*Task*: Change every "magnifier" in the entries below to "magnifying glass", and leave the rest of the lines as they are.

(Interface element entries)
□ □ □ □ □

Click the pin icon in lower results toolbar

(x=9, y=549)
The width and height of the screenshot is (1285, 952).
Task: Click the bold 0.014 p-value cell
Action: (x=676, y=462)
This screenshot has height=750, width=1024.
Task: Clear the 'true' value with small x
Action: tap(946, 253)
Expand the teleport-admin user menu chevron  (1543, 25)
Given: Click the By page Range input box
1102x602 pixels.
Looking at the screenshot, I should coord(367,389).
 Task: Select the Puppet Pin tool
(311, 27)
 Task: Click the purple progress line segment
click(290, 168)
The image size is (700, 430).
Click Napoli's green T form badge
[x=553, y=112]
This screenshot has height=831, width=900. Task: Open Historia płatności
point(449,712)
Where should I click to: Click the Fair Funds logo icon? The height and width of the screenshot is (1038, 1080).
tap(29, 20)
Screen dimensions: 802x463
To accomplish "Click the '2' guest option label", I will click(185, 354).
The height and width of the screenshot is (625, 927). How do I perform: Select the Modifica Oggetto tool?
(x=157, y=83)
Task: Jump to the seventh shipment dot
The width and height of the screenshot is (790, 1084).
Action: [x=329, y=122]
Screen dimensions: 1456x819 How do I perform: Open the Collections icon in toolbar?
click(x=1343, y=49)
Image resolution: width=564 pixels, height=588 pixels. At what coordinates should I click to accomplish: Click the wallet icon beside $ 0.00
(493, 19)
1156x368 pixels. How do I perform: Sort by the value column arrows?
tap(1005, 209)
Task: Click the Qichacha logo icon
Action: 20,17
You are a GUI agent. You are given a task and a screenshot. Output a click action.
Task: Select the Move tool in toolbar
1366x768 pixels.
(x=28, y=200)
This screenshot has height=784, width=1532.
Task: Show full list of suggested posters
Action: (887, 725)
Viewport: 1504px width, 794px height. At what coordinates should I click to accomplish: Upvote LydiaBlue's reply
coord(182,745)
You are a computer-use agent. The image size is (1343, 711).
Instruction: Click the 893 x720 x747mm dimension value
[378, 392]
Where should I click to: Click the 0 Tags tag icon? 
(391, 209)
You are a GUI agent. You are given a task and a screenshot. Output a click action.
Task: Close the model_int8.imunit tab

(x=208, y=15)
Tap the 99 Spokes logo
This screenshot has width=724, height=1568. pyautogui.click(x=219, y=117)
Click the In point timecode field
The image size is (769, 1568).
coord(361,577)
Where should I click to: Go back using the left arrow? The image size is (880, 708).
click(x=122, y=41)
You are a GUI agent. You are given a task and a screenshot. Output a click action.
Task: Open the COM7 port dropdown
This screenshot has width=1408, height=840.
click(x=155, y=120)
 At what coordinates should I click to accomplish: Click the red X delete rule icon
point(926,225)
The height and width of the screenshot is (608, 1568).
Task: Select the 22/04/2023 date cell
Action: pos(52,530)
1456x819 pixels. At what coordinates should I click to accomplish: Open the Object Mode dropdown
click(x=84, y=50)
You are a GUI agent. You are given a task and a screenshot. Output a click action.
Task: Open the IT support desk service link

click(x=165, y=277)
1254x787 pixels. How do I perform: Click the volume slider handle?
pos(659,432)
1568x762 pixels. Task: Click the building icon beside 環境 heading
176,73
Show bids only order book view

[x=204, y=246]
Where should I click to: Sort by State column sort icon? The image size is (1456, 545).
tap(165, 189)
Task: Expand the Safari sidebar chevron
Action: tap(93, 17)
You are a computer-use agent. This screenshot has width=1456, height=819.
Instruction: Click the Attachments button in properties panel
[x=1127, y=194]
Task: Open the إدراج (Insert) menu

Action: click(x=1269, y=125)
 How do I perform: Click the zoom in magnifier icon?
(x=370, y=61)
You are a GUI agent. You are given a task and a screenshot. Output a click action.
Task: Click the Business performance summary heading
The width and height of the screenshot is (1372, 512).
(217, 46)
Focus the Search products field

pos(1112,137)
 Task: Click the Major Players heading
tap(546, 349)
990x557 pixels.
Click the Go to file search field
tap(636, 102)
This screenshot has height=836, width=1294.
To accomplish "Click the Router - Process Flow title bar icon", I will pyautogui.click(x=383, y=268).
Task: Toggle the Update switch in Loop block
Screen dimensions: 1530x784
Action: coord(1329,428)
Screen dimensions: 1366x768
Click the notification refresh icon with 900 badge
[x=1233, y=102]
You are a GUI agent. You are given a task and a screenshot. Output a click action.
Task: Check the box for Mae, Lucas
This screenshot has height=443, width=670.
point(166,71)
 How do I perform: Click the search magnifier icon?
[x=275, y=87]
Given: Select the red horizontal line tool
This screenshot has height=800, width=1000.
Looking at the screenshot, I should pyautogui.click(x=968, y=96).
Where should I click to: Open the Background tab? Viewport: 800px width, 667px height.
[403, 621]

□ □ □ □ □

*Result of the exercise*:
Click the pin icon in lower results toolbar

(x=9, y=549)
The width and height of the screenshot is (1285, 952).
Task: Click the bold 0.014 p-value cell
Action: (x=676, y=462)
This screenshot has height=750, width=1024.
Task: Clear the 'true' value with small x
Action: tap(946, 253)
Expand the teleport-admin user menu chevron  (1543, 25)
Given: Click the By page Range input box
1102x602 pixels.
Looking at the screenshot, I should coord(367,389).
 Task: Select the Puppet Pin tool
(311, 27)
 Task: Click the purple progress line segment
click(290, 168)
The image size is (700, 430).
Click Napoli's green T form badge
[x=553, y=112]
This screenshot has height=831, width=900. Task: Open Historia płatności
point(449,712)
Where should I click to: Click the Fair Funds logo icon? The height and width of the screenshot is (1038, 1080).
tap(29, 20)
Screen dimensions: 802x463
To accomplish "Click the '2' guest option label", I will click(185, 354).
The height and width of the screenshot is (625, 927). How do I perform: Select the Modifica Oggetto tool?
(x=157, y=83)
Task: Jump to the seventh shipment dot
The width and height of the screenshot is (790, 1084).
Action: [x=329, y=122]
Screen dimensions: 1456x819 How do I perform: Open the Collections icon in toolbar?
click(x=1343, y=49)
Image resolution: width=564 pixels, height=588 pixels. At what coordinates should I click to accomplish: Click the wallet icon beside $ 0.00
(493, 19)
1156x368 pixels. How do I perform: Sort by the value column arrows?
tap(1005, 209)
Task: Click the Qichacha logo icon
Action: 20,17
You are a GUI agent. You are given a task and a screenshot. Output a click action.
Task: Select the Move tool in toolbar
1366x768 pixels.
(x=28, y=200)
This screenshot has height=784, width=1532.
Task: Show full list of suggested posters
Action: (887, 725)
Viewport: 1504px width, 794px height. At what coordinates should I click to accomplish: Upvote LydiaBlue's reply
coord(182,745)
You are a computer-use agent. The image size is (1343, 711).
Instruction: Click the 893 x720 x747mm dimension value
[378, 392]
Where should I click to: Click the 0 Tags tag icon? 
(391, 209)
You are a GUI agent. You are given a task and a screenshot. Output a click action.
Task: Close the model_int8.imunit tab

(x=208, y=15)
Tap the 99 Spokes logo
This screenshot has width=724, height=1568. pyautogui.click(x=219, y=117)
Click the In point timecode field
The image size is (769, 1568).
coord(361,577)
Where should I click to: Go back using the left arrow? The image size is (880, 708).
click(x=122, y=41)
You are a GUI agent. You are given a task and a screenshot. Output a click action.
Task: Open the COM7 port dropdown
This screenshot has width=1408, height=840.
click(x=155, y=120)
 At what coordinates should I click to accomplish: Click the red X delete rule icon
point(926,225)
The height and width of the screenshot is (608, 1568).
Task: Select the 22/04/2023 date cell
Action: pos(52,530)
1456x819 pixels. At what coordinates should I click to accomplish: Open the Object Mode dropdown
click(x=84, y=50)
You are a GUI agent. You are given a task and a screenshot. Output a click action.
Task: Open the IT support desk service link

click(x=165, y=277)
1254x787 pixels. How do I perform: Click the volume slider handle?
pos(659,432)
1568x762 pixels. Task: Click the building icon beside 環境 heading
176,73
Show bids only order book view

[x=204, y=246]
Where should I click to: Sort by State column sort icon? The image size is (1456, 545).
tap(165, 189)
Task: Expand the Safari sidebar chevron
Action: tap(93, 17)
You are a computer-use agent. This screenshot has width=1456, height=819.
Instruction: Click the Attachments button in properties panel
[x=1127, y=194]
Task: Open the إدراج (Insert) menu

Action: click(x=1269, y=125)
 How do I perform: Click the zoom in magnifying glass icon?
(x=370, y=61)
You are a GUI agent. You are given a task and a screenshot. Output a click action.
Task: Click the Business performance summary heading
The width and height of the screenshot is (1372, 512).
(217, 46)
Focus the Search products field

pos(1112,137)
 Task: Click the Major Players heading
tap(546, 349)
990x557 pixels.
Click the Go to file search field
tap(636, 102)
This screenshot has height=836, width=1294.
To accomplish "Click the Router - Process Flow title bar icon", I will pyautogui.click(x=383, y=268).
Task: Toggle the Update switch in Loop block
Screen dimensions: 1530x784
Action: coord(1329,428)
Screen dimensions: 1366x768
Click the notification refresh icon with 900 badge
[x=1233, y=102]
You are a GUI agent. You are given a task and a screenshot. Output a click action.
Task: Check the box for Mae, Lucas
This screenshot has height=443, width=670.
point(166,71)
 How do I perform: Click the search magnifying glass icon?
[x=275, y=87]
Given: Select the red horizontal line tool
This screenshot has height=800, width=1000.
Looking at the screenshot, I should pyautogui.click(x=968, y=96).
Where should I click to: Open the Background tab? Viewport: 800px width, 667px height.
[403, 621]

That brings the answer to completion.